|Project | Selection | Cataloging | Prescanning | Digital Conversion | Quality Control | Delivery|
Review of the collections resulted in the identification
of three basic types of material appropriate for digitization: standard-sized
printed material, oversized printed material, and three-dimensional items. Some
printed material such as pamphlets and songbooks, with no color but a
wide tonal range, could be captured effectively as 300 dpi 8-bit grayscale
TIFF images on a Xerox Docuimage 620s flatbed scanner. Much
of the flat material (such as ribbons, some sheet music, and some broadsides)
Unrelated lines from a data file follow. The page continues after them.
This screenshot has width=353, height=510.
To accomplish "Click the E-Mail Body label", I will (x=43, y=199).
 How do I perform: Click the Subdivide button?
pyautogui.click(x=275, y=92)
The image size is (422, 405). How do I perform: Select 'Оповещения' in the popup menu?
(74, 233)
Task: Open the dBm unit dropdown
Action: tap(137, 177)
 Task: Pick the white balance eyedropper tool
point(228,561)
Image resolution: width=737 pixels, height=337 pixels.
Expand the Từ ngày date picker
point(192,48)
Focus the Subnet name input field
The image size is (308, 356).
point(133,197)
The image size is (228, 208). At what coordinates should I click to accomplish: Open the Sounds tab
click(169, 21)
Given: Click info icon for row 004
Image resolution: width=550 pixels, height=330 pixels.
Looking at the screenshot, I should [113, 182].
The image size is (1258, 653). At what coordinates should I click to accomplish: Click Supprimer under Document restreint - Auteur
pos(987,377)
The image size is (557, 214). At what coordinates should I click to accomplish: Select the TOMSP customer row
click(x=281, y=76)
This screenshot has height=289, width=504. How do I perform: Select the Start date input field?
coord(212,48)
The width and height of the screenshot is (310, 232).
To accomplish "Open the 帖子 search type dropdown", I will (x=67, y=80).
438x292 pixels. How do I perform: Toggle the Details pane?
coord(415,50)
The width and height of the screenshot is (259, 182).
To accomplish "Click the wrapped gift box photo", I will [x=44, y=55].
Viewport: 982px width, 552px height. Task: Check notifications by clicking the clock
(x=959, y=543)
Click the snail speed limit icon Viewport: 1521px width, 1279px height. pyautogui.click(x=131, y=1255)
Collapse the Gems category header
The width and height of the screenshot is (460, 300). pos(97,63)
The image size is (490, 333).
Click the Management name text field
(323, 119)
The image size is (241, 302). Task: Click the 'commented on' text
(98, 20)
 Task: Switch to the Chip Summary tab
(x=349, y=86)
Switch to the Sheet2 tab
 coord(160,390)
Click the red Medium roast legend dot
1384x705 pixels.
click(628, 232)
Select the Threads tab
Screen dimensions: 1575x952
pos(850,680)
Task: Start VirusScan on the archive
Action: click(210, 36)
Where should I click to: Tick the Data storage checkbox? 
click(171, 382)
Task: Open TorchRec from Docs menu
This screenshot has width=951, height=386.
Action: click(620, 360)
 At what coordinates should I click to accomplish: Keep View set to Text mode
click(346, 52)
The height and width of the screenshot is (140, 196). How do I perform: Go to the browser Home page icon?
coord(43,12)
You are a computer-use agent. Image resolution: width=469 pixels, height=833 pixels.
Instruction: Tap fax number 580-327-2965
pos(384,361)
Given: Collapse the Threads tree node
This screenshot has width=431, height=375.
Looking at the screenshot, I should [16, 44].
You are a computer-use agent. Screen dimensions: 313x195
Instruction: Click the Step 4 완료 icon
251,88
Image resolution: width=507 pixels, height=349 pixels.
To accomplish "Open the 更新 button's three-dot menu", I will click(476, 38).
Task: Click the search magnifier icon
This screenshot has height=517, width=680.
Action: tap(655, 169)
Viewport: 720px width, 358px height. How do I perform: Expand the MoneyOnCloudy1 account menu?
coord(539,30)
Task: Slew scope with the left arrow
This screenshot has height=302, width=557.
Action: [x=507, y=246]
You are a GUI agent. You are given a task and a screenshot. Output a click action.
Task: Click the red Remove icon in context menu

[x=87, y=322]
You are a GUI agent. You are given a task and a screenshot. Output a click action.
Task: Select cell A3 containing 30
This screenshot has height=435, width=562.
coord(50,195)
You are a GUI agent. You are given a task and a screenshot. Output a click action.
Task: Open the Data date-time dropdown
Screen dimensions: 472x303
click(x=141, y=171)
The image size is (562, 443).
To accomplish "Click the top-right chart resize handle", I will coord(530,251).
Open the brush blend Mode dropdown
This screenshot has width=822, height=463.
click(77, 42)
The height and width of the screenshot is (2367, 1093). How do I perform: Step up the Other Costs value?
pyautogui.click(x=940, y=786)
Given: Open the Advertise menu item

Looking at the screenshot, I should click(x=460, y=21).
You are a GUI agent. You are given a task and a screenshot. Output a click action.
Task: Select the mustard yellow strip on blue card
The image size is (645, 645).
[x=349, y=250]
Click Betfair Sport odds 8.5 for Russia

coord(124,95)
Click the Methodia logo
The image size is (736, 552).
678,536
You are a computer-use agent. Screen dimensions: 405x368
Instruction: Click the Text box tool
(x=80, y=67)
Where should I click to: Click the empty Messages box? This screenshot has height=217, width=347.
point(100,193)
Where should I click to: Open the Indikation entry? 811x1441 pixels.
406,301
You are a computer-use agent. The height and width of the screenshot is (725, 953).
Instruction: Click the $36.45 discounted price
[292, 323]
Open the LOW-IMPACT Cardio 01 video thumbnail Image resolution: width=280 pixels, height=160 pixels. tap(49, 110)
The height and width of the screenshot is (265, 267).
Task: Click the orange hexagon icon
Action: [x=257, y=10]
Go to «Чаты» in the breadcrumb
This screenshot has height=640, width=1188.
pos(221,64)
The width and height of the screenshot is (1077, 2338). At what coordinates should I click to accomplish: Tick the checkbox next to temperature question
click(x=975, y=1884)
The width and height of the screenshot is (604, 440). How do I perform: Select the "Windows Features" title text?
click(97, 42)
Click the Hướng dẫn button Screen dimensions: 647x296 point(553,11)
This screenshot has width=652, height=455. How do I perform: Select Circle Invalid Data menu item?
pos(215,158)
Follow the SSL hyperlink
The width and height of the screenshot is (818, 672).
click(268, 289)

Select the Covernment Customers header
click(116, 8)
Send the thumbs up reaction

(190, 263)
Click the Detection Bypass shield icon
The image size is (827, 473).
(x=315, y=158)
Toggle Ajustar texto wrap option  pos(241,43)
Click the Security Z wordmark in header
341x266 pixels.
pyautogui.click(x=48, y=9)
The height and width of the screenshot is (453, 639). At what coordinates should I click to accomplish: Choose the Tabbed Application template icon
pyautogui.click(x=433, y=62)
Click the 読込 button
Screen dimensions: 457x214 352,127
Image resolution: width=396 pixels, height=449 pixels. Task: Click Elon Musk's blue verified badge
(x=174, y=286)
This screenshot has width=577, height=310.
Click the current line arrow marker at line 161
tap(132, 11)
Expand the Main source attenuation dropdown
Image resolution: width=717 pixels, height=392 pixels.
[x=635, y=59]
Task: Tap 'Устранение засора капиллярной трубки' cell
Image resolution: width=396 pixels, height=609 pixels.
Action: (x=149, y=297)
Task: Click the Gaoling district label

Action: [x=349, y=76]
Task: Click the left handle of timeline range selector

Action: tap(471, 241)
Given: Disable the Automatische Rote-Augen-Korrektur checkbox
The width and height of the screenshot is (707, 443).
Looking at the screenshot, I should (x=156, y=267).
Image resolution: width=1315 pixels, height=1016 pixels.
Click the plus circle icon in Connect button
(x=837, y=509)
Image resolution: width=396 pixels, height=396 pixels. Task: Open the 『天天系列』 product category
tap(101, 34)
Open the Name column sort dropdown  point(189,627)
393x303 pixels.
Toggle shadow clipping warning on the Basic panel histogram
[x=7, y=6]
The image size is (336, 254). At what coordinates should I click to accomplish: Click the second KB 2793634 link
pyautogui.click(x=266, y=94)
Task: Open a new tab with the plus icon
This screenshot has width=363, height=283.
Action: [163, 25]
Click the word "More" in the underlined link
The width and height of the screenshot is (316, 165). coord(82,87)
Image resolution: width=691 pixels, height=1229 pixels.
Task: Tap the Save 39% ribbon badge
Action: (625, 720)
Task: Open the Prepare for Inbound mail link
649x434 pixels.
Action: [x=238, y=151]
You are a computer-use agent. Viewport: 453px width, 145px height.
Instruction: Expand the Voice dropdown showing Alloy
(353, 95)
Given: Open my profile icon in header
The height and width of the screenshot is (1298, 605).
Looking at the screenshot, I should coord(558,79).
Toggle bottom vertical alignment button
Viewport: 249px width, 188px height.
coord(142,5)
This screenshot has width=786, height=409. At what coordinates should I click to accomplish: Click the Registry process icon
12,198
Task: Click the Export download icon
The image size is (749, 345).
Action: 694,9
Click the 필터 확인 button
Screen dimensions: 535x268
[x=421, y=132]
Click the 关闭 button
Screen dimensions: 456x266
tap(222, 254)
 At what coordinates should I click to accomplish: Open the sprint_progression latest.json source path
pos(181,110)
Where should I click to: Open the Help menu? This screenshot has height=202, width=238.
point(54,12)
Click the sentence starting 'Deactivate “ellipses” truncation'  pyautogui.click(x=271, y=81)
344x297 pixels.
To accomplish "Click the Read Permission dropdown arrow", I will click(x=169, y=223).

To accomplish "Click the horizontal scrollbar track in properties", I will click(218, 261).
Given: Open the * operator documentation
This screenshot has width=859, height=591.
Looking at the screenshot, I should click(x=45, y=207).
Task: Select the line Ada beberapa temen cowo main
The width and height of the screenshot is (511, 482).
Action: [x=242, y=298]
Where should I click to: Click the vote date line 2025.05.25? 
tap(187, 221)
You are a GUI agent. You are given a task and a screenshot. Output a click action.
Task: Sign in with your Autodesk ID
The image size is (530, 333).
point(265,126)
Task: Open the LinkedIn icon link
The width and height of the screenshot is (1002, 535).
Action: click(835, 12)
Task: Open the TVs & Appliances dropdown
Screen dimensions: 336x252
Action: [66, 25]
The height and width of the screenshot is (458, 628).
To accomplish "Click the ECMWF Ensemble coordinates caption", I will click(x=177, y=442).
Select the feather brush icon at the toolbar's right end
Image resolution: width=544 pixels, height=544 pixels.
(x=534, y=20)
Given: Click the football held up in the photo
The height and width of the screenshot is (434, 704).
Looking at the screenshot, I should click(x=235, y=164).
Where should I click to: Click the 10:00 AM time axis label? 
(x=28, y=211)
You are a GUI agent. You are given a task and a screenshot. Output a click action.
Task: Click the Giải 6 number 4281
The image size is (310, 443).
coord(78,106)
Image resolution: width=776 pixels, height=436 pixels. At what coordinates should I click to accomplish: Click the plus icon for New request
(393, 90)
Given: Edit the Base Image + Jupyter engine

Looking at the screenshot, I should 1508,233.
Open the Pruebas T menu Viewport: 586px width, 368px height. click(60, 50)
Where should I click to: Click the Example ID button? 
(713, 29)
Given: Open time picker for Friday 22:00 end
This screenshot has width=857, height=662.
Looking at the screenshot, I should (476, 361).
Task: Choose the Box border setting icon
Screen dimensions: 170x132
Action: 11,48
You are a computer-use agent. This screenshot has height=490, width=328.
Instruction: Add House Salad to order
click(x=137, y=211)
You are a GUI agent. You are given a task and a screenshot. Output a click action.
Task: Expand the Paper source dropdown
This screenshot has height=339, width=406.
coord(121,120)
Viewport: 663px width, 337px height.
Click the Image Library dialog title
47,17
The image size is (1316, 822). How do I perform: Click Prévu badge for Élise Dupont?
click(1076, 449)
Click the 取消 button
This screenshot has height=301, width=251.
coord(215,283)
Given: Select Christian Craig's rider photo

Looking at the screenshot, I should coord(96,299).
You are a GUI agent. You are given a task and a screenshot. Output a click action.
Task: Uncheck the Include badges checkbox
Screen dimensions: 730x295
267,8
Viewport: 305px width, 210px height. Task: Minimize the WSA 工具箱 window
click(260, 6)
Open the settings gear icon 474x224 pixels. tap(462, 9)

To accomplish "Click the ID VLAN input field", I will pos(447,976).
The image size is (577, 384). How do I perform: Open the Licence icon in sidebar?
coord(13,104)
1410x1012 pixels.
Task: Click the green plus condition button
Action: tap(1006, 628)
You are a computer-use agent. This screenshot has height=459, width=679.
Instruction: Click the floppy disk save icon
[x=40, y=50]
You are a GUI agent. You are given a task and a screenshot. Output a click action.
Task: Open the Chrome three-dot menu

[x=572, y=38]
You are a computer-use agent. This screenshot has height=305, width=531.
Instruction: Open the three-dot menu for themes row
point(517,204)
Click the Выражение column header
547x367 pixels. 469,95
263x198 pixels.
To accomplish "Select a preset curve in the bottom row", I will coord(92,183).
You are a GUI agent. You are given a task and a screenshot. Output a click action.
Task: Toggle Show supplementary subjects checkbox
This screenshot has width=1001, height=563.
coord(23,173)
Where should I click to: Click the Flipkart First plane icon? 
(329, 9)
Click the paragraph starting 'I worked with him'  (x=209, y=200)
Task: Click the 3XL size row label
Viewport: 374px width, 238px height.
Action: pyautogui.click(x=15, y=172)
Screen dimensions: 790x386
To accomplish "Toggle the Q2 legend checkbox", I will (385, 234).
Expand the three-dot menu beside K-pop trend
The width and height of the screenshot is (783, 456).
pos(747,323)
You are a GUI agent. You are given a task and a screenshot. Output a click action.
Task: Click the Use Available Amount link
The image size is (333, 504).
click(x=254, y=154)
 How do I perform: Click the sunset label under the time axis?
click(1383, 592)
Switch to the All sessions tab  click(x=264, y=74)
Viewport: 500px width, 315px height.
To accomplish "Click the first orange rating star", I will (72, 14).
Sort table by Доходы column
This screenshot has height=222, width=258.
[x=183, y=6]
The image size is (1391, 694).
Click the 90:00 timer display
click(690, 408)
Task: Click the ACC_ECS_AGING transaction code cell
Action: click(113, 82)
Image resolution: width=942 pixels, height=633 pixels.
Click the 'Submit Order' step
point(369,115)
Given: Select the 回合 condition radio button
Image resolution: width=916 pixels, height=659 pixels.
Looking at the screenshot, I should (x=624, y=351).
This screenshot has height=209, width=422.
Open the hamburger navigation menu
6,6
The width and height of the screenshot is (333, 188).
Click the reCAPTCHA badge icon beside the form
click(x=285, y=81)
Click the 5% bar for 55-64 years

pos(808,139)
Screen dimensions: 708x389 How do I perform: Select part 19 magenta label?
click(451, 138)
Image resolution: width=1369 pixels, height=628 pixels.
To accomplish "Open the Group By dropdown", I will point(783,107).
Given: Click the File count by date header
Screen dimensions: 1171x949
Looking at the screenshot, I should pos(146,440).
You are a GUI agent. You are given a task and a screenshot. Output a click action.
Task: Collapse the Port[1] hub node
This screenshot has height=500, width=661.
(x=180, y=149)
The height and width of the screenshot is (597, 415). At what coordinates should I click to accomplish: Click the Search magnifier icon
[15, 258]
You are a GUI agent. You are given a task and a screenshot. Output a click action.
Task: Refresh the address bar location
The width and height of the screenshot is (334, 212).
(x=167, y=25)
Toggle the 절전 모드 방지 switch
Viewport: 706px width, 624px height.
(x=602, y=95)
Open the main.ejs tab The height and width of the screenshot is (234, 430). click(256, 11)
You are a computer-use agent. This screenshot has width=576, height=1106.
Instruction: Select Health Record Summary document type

contains color information that had to be retained, so HP, Microtek, and
Agfa color scanners were used. We scanned them as 24-bit color TIFF images,
with an appropriate grayscale/color bar scanned with each document to
ensure color matching, at 400 dpi (although the final size depended on
the significant features of each
document). Because all of
these items have intrinsic value as physical objects, non-damaging techniques
were used to prepare them for scanning. Most
were in good physical condition, but some are low contrast documents (the
tonal difference between the medium and support is low). Great
care was taken in handling these items and in adjusting capture settings
(brightness, contrast, tonal reproduction curves) to produce digital files
of high quality, fidelity, and readability.
The largest percentage of the collection is composed of three-dimensional or oversized materials. We took two approaches to digitizing this material. Most of the items were shot using a PhaseOne PowerPhase digital camera mounted on a ZBE Satellite copy stand in our digital photo studio and an Epson 1640XL Graphics scanner. The PhaseOne camera allows digital images of up to 140MB in size, although our default was to shoot at 600 dpi. Our experience in capturing items for the H. F. Johnson Museum at Cornell demonstrated that quality digital imaging with a digital camera is a slow process; for most artifacts, we averaged only 20-30 scans a day.